Deciding that I should probably get ready for class now, I drag myself out of my nice, warm bed. The cold air on my bare legs gave me goose bumps. I walk quietly to the bathroom in the hall of our small home. My mother never got out of bed so this family lived off her unemployment check and mine and Jake's paycheck at our after school job's. We could only afford a house barely big enough to fit us. The bathroom door was closed so I assumed Jake was in there. I rap lightly on the door.

"Jake? Are you done in there?"

The door swings open and out steps Jake in a dark wash pair of jeans and a Green Day t-shirt. "Yep, all done." He pulls me in for a hug and I quickly wrap my arms around him. I missed him when we were fighting. He feels so guilty now, he said he wishes he was there for me more. He kissed the top of my head, laying his cheek on my hair. "How are you doing? Are you listening to what you therapist is telling you?" He leans back to look at me.

"Yeah, I am. I have this journal she wants me to write in now."

"Am I in it?" He asks smiling.

"Oh but of course." I say in a fake French accent.

"Go on you nerd." Jake says as he pushes me into the bathroom laughing. I close the door and start brushing my hair and teeth. I wash my face and put on some eye liner and mascara.

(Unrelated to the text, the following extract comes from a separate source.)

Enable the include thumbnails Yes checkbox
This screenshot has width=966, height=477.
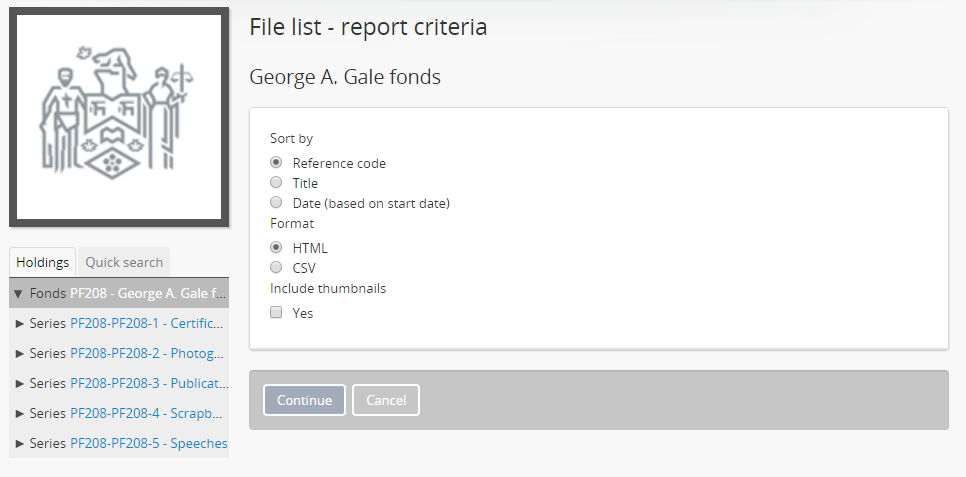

After going back to my room to get dressed in grey jeans and a black long sleeve V-neck, I walk out into the kitchen and grab the box of Crunch 'n Munch. I get about five in my mouth when the box is taken from above and behind me. I turn around to see Jake eating the Crunch 'n Munch.

"This stuff isn't good for you. Especially in the morning."

"Then why do you get to eat them?" I screech trying to get the box back. I jump up but he's too tall. It reminded me of a game of Monkey in the Middle... with two people.

"Because I'm older and more mature. Now come on Munchkin. It's time for school."

"Fifteen minutes Jake. Get over it." I say walking out the front door.